> _Task requirements_: Retype each entry exactly.

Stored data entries
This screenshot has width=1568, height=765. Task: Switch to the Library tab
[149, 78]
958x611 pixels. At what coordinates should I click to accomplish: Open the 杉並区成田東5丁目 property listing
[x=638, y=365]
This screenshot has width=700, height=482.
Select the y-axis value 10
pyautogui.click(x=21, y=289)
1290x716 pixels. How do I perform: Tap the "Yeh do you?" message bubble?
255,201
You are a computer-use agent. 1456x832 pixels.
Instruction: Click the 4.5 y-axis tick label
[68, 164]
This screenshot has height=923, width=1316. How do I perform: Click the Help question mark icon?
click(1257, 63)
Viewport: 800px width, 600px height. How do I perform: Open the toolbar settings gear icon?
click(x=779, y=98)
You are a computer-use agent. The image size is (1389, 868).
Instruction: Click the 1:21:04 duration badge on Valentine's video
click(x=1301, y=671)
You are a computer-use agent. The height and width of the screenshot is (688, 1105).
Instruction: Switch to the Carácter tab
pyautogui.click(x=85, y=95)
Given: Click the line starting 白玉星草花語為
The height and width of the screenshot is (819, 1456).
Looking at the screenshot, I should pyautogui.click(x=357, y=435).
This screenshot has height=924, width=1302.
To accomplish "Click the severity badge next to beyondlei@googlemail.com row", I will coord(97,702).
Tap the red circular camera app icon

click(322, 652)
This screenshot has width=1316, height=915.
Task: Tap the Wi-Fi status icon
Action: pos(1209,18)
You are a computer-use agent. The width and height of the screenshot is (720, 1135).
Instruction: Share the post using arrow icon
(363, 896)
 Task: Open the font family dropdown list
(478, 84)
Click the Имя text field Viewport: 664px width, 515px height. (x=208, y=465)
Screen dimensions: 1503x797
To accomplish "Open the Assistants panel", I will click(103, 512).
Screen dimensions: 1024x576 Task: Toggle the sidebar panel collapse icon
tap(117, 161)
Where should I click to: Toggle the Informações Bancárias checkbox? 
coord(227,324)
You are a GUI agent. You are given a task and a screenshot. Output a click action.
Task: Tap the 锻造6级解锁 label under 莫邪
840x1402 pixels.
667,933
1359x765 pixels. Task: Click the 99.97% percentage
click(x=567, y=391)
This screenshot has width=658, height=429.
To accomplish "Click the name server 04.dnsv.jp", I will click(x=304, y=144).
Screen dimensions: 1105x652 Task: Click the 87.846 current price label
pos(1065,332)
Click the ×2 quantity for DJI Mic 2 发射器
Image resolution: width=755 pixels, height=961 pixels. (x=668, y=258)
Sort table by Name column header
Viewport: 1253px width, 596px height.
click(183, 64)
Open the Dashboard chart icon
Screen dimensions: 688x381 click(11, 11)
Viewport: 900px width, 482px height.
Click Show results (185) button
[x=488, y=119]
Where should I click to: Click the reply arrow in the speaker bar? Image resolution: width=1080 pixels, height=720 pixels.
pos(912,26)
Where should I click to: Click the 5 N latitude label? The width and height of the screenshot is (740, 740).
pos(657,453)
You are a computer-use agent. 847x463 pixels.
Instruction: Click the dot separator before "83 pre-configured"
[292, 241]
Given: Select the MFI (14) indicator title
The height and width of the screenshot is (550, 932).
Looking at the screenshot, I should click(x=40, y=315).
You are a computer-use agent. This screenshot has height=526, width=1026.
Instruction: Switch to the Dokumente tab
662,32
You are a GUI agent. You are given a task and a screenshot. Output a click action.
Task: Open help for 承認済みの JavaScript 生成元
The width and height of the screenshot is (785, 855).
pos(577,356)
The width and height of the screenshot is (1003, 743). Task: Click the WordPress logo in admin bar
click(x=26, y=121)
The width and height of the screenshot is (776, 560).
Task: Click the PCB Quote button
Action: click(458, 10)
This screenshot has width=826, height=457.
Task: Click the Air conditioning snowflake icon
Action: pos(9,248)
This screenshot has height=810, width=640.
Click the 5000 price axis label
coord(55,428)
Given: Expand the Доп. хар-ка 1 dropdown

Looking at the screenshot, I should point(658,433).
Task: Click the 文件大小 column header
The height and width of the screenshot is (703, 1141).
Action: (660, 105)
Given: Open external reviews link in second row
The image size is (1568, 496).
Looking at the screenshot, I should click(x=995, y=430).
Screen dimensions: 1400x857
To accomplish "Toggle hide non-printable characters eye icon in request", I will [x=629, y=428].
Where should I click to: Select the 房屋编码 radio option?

> _Solved problem_:
This screenshot has width=1568, height=765. Task: Switch to the Library tab
[149, 78]
958x611 pixels. At what coordinates should I click to accomplish: Open the 杉並区成田東5丁目 property listing
[x=638, y=365]
This screenshot has width=700, height=482.
Select the y-axis value 10
pyautogui.click(x=21, y=289)
1290x716 pixels. How do I perform: Tap the "Yeh do you?" message bubble?
255,201
You are a computer-use agent. 1456x832 pixels.
Instruction: Click the 4.5 y-axis tick label
[68, 164]
This screenshot has height=923, width=1316. How do I perform: Click the Help question mark icon?
click(1257, 63)
Viewport: 800px width, 600px height. How do I perform: Open the toolbar settings gear icon?
click(x=779, y=98)
You are a computer-use agent. The image size is (1389, 868).
Instruction: Click the 1:21:04 duration badge on Valentine's video
click(x=1301, y=671)
You are a computer-use agent. The height and width of the screenshot is (688, 1105).
Instruction: Switch to the Carácter tab
pyautogui.click(x=85, y=95)
Given: Click the line starting 白玉星草花語為
The height and width of the screenshot is (819, 1456).
Looking at the screenshot, I should pyautogui.click(x=357, y=435).
This screenshot has height=924, width=1302.
To accomplish "Click the severity badge next to beyondlei@googlemail.com row", I will coord(97,702).
Tap the red circular camera app icon

click(322, 652)
This screenshot has width=1316, height=915.
Task: Tap the Wi-Fi status icon
Action: pos(1209,18)
You are a computer-use agent. The width and height of the screenshot is (720, 1135).
Instruction: Share the post using arrow icon
(363, 896)
 Task: Open the font family dropdown list
(478, 84)
Click the Имя text field Viewport: 664px width, 515px height. (x=208, y=465)
Screen dimensions: 1503x797
To accomplish "Open the Assistants panel", I will click(103, 512).
Screen dimensions: 1024x576 Task: Toggle the sidebar panel collapse icon
tap(117, 161)
Where should I click to: Toggle the Informações Bancárias checkbox? 
coord(227,324)
You are a GUI agent. You are given a task and a screenshot. Output a click action.
Task: Tap the 锻造6级解锁 label under 莫邪
840x1402 pixels.
667,933
1359x765 pixels. Task: Click the 99.97% percentage
click(x=567, y=391)
This screenshot has width=658, height=429.
To accomplish "Click the name server 04.dnsv.jp", I will click(x=304, y=144).
Screen dimensions: 1105x652 Task: Click the 87.846 current price label
pos(1065,332)
Click the ×2 quantity for DJI Mic 2 发射器
Image resolution: width=755 pixels, height=961 pixels. (x=668, y=258)
Sort table by Name column header
Viewport: 1253px width, 596px height.
click(183, 64)
Open the Dashboard chart icon
Screen dimensions: 688x381 click(11, 11)
Viewport: 900px width, 482px height.
Click Show results (185) button
[x=488, y=119]
Where should I click to: Click the reply arrow in the speaker bar? Image resolution: width=1080 pixels, height=720 pixels.
pos(912,26)
Where should I click to: Click the 5 N latitude label? The width and height of the screenshot is (740, 740).
pos(657,453)
You are a computer-use agent. 847x463 pixels.
Instruction: Click the dot separator before "83 pre-configured"
[292, 241]
Given: Select the MFI (14) indicator title
The height and width of the screenshot is (550, 932).
Looking at the screenshot, I should click(x=40, y=315).
You are a computer-use agent. This screenshot has height=526, width=1026.
Instruction: Switch to the Dokumente tab
662,32
You are a GUI agent. You are given a task and a screenshot. Output a click action.
Task: Open help for 承認済みの JavaScript 生成元
The width and height of the screenshot is (785, 855).
pos(577,356)
The width and height of the screenshot is (1003, 743). Task: Click the WordPress logo in admin bar
click(x=26, y=121)
The width and height of the screenshot is (776, 560).
Task: Click the PCB Quote button
Action: click(458, 10)
This screenshot has width=826, height=457.
Task: Click the Air conditioning snowflake icon
Action: pos(9,248)
This screenshot has height=810, width=640.
Click the 5000 price axis label
coord(55,428)
Given: Expand the Доп. хар-ка 1 dropdown

Looking at the screenshot, I should point(658,433).
Task: Click the 文件大小 column header
The height and width of the screenshot is (703, 1141).
Action: (660, 105)
Given: Open external reviews link in second row
The image size is (1568, 496).
Looking at the screenshot, I should click(x=995, y=430).
Screen dimensions: 1400x857
To accomplish "Toggle hide non-printable characters eye icon in request", I will [x=629, y=428].
Where should I click to: Select the 房屋编码 radio option?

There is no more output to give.